Records supplied ▸

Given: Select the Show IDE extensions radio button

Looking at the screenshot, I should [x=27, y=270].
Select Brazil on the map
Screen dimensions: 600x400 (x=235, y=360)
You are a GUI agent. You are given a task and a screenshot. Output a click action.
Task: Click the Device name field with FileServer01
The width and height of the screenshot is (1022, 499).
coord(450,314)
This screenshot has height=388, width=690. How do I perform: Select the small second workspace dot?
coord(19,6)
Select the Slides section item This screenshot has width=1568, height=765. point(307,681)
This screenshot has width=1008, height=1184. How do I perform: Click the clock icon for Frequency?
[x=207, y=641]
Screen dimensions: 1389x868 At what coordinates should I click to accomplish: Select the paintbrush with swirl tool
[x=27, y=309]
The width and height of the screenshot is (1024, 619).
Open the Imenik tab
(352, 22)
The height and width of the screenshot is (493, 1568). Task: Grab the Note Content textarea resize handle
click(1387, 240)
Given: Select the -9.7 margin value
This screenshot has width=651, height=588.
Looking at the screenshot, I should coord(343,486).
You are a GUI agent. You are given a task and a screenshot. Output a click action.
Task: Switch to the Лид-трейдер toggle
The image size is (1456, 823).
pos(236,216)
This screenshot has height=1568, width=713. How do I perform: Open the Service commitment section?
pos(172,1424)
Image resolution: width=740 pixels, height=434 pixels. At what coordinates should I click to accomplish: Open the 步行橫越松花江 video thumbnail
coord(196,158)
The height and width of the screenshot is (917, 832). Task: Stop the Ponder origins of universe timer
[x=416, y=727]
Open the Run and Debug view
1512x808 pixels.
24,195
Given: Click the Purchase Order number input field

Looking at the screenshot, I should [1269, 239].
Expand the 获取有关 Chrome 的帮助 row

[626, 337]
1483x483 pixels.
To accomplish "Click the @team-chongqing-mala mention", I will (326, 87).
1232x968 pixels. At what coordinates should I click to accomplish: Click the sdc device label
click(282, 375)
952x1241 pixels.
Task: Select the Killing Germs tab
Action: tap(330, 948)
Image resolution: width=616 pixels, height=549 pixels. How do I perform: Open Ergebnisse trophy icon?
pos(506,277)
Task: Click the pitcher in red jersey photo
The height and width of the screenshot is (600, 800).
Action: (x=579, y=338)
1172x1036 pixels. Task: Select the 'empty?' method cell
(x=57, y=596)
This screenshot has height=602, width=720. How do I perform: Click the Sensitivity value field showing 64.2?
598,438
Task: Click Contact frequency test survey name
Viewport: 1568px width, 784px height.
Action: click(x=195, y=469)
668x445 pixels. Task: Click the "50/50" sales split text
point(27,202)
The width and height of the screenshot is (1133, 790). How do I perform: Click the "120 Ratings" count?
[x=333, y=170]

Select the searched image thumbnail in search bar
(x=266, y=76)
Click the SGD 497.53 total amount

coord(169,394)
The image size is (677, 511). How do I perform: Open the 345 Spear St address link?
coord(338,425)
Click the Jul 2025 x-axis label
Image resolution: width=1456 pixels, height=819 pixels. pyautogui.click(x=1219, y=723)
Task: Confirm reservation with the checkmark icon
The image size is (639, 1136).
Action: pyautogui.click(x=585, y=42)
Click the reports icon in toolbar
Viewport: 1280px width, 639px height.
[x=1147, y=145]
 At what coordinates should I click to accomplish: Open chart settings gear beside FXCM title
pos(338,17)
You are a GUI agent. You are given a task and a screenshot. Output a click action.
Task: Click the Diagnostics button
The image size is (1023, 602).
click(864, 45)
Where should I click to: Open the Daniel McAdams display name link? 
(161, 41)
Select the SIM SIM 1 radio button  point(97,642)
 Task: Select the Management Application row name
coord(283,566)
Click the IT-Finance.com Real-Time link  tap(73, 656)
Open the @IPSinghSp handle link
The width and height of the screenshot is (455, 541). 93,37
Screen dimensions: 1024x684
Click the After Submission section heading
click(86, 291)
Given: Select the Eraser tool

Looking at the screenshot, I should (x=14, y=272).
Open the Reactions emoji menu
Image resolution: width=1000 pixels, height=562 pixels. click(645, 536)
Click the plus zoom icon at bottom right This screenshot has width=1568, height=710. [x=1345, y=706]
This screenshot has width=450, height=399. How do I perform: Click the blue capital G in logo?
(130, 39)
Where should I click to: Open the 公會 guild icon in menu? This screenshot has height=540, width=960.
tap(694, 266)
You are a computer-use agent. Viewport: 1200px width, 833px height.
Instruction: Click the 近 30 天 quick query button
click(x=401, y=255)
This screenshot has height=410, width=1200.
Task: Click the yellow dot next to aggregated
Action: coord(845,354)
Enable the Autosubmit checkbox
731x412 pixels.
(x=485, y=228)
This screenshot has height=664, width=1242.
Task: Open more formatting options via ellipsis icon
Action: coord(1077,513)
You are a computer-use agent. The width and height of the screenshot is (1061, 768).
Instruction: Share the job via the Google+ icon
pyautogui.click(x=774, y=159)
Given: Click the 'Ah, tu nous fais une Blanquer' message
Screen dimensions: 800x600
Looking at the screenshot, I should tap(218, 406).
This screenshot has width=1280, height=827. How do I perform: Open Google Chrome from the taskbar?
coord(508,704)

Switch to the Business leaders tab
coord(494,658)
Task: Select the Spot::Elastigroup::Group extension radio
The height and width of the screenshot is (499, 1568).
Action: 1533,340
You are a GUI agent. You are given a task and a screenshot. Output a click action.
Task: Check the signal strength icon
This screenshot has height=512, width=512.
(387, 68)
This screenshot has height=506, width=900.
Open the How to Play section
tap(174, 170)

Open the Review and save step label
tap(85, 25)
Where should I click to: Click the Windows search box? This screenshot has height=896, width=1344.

Problem description ▸ Reproduce the entire listing above word for word, from its first line to its last.

Problem solution ▸
Given: Select the Show IDE extensions radio button

Looking at the screenshot, I should [x=27, y=270].
Select Brazil on the map
Screen dimensions: 600x400 (x=235, y=360)
You are a GUI agent. You are given a task and a screenshot. Output a click action.
Task: Click the Device name field with FileServer01
The width and height of the screenshot is (1022, 499).
coord(450,314)
This screenshot has height=388, width=690. How do I perform: Select the small second workspace dot?
coord(19,6)
Select the Slides section item This screenshot has width=1568, height=765. point(307,681)
This screenshot has width=1008, height=1184. How do I perform: Click the clock icon for Frequency?
[x=207, y=641]
Screen dimensions: 1389x868 At what coordinates should I click to accomplish: Select the paintbrush with swirl tool
[x=27, y=309]
The width and height of the screenshot is (1024, 619).
Open the Imenik tab
(352, 22)
The height and width of the screenshot is (493, 1568). Task: Grab the Note Content textarea resize handle
click(1387, 240)
Given: Select the -9.7 margin value
This screenshot has width=651, height=588.
Looking at the screenshot, I should coord(343,486).
You are a GUI agent. You are given a task and a screenshot. Output a click action.
Task: Switch to the Лид-трейдер toggle
The image size is (1456, 823).
pos(236,216)
This screenshot has height=1568, width=713. How do I perform: Open the Service commitment section?
pos(172,1424)
Image resolution: width=740 pixels, height=434 pixels. At what coordinates should I click to accomplish: Open the 步行橫越松花江 video thumbnail
coord(196,158)
The height and width of the screenshot is (917, 832). Task: Stop the Ponder origins of universe timer
[x=416, y=727]
Open the Run and Debug view
1512x808 pixels.
24,195
Given: Click the Purchase Order number input field

Looking at the screenshot, I should [1269, 239].
Expand the 获取有关 Chrome 的帮助 row

[626, 337]
1483x483 pixels.
To accomplish "Click the @team-chongqing-mala mention", I will (326, 87).
1232x968 pixels. At what coordinates should I click to accomplish: Click the sdc device label
click(282, 375)
952x1241 pixels.
Task: Select the Killing Germs tab
Action: tap(330, 948)
Image resolution: width=616 pixels, height=549 pixels. How do I perform: Open Ergebnisse trophy icon?
pos(506,277)
Task: Click the pitcher in red jersey photo
The height and width of the screenshot is (600, 800).
Action: (x=579, y=338)
1172x1036 pixels. Task: Select the 'empty?' method cell
(x=57, y=596)
This screenshot has height=602, width=720. How do I perform: Click the Sensitivity value field showing 64.2?
598,438
Task: Click Contact frequency test survey name
Viewport: 1568px width, 784px height.
Action: click(x=195, y=469)
668x445 pixels. Task: Click the "50/50" sales split text
point(27,202)
The width and height of the screenshot is (1133, 790). How do I perform: Click the "120 Ratings" count?
[x=333, y=170]

Select the searched image thumbnail in search bar
(x=266, y=76)
Click the SGD 497.53 total amount

coord(169,394)
The image size is (677, 511). How do I perform: Open the 345 Spear St address link?
coord(338,425)
Click the Jul 2025 x-axis label
Image resolution: width=1456 pixels, height=819 pixels. pyautogui.click(x=1219, y=723)
Task: Confirm reservation with the checkmark icon
The image size is (639, 1136).
Action: pyautogui.click(x=585, y=42)
Click the reports icon in toolbar
Viewport: 1280px width, 639px height.
[x=1147, y=145]
 At what coordinates should I click to accomplish: Open chart settings gear beside FXCM title
pos(338,17)
You are a GUI agent. You are given a task and a screenshot. Output a click action.
Task: Click the Diagnostics button
The image size is (1023, 602).
click(864, 45)
Where should I click to: Open the Daniel McAdams display name link? 
(161, 41)
Select the SIM SIM 1 radio button  point(97,642)
 Task: Select the Management Application row name
coord(283,566)
Click the IT-Finance.com Real-Time link  tap(73, 656)
Open the @IPSinghSp handle link
The width and height of the screenshot is (455, 541). 93,37
Screen dimensions: 1024x684
Click the After Submission section heading
click(86, 291)
Given: Select the Eraser tool

Looking at the screenshot, I should (x=14, y=272).
Open the Reactions emoji menu
Image resolution: width=1000 pixels, height=562 pixels. click(645, 536)
Click the plus zoom icon at bottom right This screenshot has width=1568, height=710. [x=1345, y=706]
This screenshot has width=450, height=399. How do I perform: Click the blue capital G in logo?
(130, 39)
Where should I click to: Open the 公會 guild icon in menu? This screenshot has height=540, width=960.
tap(694, 266)
You are a computer-use agent. Viewport: 1200px width, 833px height.
Instruction: Click the 近 30 天 quick query button
click(x=401, y=255)
This screenshot has height=410, width=1200.
Task: Click the yellow dot next to aggregated
Action: coord(845,354)
Enable the Autosubmit checkbox
731x412 pixels.
(x=485, y=228)
This screenshot has height=664, width=1242.
Task: Open more formatting options via ellipsis icon
Action: coord(1077,513)
You are a computer-use agent. The width and height of the screenshot is (1061, 768).
Instruction: Share the job via the Google+ icon
pyautogui.click(x=774, y=159)
Given: Click the 'Ah, tu nous fais une Blanquer' message
Screen dimensions: 800x600
Looking at the screenshot, I should tap(218, 406).
This screenshot has width=1280, height=827. How do I perform: Open Google Chrome from the taskbar?
coord(508,704)

Switch to the Business leaders tab
coord(494,658)
Task: Select the Spot::Elastigroup::Group extension radio
The height and width of the screenshot is (499, 1568).
Action: 1533,340
You are a GUI agent. You are given a task and a screenshot. Output a click action.
Task: Check the signal strength icon
This screenshot has height=512, width=512.
(387, 68)
This screenshot has height=506, width=900.
Open the How to Play section
tap(174, 170)

Open the Review and save step label
tap(85, 25)
Where should I click to: Click the Windows search box? This screenshot has height=896, width=1344.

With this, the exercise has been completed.